ISSUE: The principal issue in this case is whether or not a correspondent bank is to be held liable under the letter of credit despite non-compliance by the beneficiary with the terms thereof. HELD: The Supreme Court held that Feati Bank is not liable. It is settled rule in commercial transactions involving letters of credit that the documents tendered must strictly conform to the terms of the letter of credit. The tender of documents by the beneficiary (seller) must include all documents required by the letter. A correspondent bank which departs from what has been stipulated under the letter of credit, as when it accepts a faulty tender, acts on its own risks and it may not thereafter be able to recover from the buyer or the issuing bank, as the case may be, the money thus paid to the beneficiary. Thus the rule of strict compliance. We have heretofore held that these letters of credit are to be strictly complied with, which documents and shipping documents must be followed as stated in the letter. There is no discretion in the bank or trust company to waive any requirements. The terms of the letter constitutes an agreement between the purchaser and the bank. In the absence of any specific provision governing the legal complexities arising from transactions involving letters of credit in the Philippines, the Supreme Court applied the Uniform Customs and Practice for Documentary Credit (UCP) in lieu of Article 2 of the Code of Commerce that in the absence of any particular provision in the Code of Commerce, commercial transactions shall be governed by the usages and customs generally observed.

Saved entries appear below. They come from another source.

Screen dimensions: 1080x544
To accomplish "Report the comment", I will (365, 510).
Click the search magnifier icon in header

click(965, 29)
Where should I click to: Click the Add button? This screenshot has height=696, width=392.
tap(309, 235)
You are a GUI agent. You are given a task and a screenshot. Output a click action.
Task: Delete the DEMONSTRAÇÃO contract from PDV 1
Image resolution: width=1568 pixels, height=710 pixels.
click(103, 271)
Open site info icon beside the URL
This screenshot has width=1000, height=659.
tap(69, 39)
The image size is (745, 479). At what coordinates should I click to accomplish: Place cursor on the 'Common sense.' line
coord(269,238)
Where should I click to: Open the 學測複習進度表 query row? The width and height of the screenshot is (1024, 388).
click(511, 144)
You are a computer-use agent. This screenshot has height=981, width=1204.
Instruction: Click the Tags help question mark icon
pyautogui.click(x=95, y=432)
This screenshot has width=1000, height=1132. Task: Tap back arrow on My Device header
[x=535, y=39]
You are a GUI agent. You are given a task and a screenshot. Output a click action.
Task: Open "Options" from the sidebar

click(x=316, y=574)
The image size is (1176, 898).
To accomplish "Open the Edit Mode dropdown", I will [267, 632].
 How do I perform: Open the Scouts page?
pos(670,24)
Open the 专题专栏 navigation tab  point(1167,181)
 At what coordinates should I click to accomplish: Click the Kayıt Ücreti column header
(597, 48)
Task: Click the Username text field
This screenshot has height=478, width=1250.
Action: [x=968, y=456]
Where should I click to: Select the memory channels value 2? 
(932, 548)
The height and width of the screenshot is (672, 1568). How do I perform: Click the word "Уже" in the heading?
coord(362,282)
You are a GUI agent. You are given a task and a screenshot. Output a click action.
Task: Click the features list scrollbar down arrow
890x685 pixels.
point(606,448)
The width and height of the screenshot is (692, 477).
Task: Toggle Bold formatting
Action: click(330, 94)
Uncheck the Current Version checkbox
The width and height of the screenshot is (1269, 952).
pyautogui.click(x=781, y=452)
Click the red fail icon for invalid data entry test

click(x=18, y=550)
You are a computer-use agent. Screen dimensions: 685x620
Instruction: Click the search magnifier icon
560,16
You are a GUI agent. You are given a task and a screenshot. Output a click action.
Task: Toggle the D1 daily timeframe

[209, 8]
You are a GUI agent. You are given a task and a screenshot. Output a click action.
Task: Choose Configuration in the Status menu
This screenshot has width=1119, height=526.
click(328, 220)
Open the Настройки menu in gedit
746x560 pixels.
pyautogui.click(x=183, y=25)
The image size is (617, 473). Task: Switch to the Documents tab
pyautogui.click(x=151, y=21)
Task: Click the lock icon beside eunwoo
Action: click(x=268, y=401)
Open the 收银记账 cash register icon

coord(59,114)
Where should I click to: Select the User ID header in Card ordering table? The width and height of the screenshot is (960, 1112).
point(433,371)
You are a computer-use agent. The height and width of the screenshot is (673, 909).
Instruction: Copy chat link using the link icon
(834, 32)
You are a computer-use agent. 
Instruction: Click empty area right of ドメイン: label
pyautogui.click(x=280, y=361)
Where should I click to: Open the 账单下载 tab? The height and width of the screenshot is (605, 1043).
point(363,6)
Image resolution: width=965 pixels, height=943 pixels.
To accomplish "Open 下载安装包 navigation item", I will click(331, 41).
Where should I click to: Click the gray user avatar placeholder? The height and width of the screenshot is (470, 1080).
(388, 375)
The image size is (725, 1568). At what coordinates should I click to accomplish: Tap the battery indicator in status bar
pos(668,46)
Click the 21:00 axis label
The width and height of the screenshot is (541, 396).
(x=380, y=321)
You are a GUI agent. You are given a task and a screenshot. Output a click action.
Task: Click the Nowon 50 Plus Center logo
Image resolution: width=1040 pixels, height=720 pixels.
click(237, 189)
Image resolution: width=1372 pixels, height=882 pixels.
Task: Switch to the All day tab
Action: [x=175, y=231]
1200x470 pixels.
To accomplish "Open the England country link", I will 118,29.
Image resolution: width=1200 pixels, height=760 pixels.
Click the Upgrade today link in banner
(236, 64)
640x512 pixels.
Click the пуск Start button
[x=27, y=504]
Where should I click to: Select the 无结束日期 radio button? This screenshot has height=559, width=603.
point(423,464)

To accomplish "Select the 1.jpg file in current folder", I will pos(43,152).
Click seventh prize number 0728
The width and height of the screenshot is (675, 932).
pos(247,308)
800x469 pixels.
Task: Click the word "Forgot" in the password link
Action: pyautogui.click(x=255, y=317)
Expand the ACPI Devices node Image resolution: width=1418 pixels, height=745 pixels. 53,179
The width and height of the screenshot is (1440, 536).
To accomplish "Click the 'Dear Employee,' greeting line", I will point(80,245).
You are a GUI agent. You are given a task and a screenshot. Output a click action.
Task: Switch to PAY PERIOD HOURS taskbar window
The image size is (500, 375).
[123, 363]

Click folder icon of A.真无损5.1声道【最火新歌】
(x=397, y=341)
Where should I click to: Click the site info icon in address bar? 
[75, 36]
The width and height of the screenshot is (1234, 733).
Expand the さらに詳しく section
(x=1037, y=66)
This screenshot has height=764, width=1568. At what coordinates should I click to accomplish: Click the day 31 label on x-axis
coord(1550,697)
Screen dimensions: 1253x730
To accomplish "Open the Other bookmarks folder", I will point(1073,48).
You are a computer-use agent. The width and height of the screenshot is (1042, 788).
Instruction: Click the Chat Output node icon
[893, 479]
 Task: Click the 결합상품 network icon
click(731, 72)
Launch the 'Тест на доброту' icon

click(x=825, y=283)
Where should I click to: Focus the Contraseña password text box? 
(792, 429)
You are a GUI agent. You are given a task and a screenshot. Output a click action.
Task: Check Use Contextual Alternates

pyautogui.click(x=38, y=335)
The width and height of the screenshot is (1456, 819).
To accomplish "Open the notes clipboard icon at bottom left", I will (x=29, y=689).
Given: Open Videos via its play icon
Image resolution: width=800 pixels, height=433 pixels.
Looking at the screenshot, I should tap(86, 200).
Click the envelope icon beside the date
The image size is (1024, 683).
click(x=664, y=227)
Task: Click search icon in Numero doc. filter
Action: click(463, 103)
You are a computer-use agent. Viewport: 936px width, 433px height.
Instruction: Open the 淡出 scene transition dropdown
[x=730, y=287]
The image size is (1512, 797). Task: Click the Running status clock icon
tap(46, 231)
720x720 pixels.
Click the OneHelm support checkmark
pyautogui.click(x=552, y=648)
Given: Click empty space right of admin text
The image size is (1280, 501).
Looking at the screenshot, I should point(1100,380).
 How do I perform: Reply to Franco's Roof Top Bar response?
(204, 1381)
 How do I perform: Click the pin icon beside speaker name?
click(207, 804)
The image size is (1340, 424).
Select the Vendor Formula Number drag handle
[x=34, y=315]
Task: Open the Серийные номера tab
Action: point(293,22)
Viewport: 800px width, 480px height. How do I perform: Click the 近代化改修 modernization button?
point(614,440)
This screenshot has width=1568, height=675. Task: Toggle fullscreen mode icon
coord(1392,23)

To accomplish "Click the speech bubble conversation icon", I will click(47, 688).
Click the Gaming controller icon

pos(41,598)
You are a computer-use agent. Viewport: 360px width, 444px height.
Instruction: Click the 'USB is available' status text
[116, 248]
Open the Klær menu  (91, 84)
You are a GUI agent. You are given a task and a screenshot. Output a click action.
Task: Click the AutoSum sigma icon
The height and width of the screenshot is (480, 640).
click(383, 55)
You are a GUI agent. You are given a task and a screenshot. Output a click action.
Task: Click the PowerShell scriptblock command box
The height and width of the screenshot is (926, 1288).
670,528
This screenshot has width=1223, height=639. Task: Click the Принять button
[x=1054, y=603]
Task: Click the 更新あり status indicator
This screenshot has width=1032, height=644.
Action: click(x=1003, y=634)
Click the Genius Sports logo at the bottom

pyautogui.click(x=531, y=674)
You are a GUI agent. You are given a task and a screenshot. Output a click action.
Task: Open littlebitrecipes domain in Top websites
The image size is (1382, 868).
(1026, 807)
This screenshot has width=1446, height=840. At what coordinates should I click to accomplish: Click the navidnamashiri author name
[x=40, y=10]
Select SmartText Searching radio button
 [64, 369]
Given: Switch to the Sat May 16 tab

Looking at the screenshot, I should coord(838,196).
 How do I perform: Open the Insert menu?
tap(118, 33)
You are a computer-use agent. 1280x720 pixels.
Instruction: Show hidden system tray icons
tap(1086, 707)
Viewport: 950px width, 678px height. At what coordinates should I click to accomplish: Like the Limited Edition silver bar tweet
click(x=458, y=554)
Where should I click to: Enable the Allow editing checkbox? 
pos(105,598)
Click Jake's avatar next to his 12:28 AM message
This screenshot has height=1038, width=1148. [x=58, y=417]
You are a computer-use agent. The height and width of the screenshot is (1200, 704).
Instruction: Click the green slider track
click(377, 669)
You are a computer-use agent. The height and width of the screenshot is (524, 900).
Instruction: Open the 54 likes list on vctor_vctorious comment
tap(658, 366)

Under the UCP, an irrevocable credit is a definite undertaking on the part of the issuing bank and constitutes the engagement of that bank to the beneficiary and bona fide holders of drafts drawn and/or documents presented thereunder, that the provisions for payment, acceptance or negotiation contained in the credit will be duly fulfilled, provided that all the terms and conditions of the credit are complied with. An irrevocable credit may be advised to a beneficiary through another bank (the advising bank) without engagement on the part of that bank, but when an issuing bank authorizes or requests another bank to confirm its irrevocable credit and the latter does so, such confirmation constitutes a definite undertaking of the confirming bank. Under the foregoing provisions, the bank may only negotiate, accept or pay, if the documents tendered to it are on their face in accordance with the terms and conditions of the documentary credit. And since a correspondent bank, like Feati Bank, principally deals only with documents, the absence of any document required in the documentary credit justifies the refusal by the correspondent bank to negotiate, accept or pay the beneficiary, as it is not its obligation to look

beyond the documents. It merely has to rely on the completeness of the documents tendered by the beneficiary. SC also ruled out the contentions that Feati Bank is a trustee and guarantor.